→ Instructions to follow
No record may be left out; print them all verbatim.

(Collected data entries)
▼

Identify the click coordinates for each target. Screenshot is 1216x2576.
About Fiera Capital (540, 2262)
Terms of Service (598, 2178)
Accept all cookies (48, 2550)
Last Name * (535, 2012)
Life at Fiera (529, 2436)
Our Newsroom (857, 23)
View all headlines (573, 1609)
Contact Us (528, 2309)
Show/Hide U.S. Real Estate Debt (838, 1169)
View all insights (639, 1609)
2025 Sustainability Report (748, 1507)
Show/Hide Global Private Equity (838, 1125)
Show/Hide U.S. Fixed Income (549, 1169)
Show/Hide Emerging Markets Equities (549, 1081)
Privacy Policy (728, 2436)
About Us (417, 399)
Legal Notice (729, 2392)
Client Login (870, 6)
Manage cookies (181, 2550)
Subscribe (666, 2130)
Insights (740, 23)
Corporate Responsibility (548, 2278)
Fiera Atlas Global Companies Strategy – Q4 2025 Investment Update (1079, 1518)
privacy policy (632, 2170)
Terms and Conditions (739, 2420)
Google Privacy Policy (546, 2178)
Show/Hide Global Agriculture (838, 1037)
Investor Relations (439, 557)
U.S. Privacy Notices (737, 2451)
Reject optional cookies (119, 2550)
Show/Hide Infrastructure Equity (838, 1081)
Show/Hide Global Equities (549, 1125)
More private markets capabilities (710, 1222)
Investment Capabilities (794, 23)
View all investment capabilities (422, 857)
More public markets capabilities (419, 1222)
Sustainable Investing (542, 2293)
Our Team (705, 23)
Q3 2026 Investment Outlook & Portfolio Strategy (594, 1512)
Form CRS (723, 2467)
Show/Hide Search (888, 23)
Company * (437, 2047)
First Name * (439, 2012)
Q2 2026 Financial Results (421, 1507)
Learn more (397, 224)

▲

→ The answer
Identify the click coordinates for each target. Screenshot is 1216x2576.
About Fiera Capital (540, 2262)
Terms of Service (598, 2178)
Accept all cookies (48, 2550)
Last Name * (535, 2012)
Life at Fiera (529, 2436)
Our Newsroom (857, 23)
View all headlines (573, 1609)
Contact Us (528, 2309)
Show/Hide U.S. Real Estate Debt (838, 1169)
View all insights (639, 1609)
2025 Sustainability Report (748, 1507)
Show/Hide Global Private Equity (838, 1125)
Show/Hide U.S. Fixed Income (549, 1169)
Show/Hide Emerging Markets Equities (549, 1081)
Privacy Policy (728, 2436)
About Us (417, 399)
Legal Notice (729, 2392)
Client Login (870, 6)
Manage cookies (181, 2550)
Subscribe (666, 2130)
Insights (740, 23)
Corporate Responsibility (548, 2278)
Fiera Atlas Global Companies Strategy – Q4 2025 Investment Update (1079, 1518)
privacy policy (632, 2170)
Terms and Conditions (739, 2420)
Google Privacy Policy (546, 2178)
Show/Hide Global Agriculture (838, 1037)
Investor Relations (439, 557)
U.S. Privacy Notices (737, 2451)
Reject optional cookies (119, 2550)
Show/Hide Infrastructure Equity (838, 1081)
Show/Hide Global Equities (549, 1125)
More private markets capabilities (710, 1222)
Investment Capabilities (794, 23)
View all investment capabilities (422, 857)
More public markets capabilities (419, 1222)
Sustainable Investing (542, 2293)
Our Team (705, 23)
Q3 2026 Investment Outlook & Portfolio Strategy (594, 1512)
Form CRS (723, 2467)
Show/Hide Search (888, 23)
Company * (437, 2047)
First Name * (439, 2012)
Q2 2026 Financial Results (421, 1507)
Learn more (397, 224)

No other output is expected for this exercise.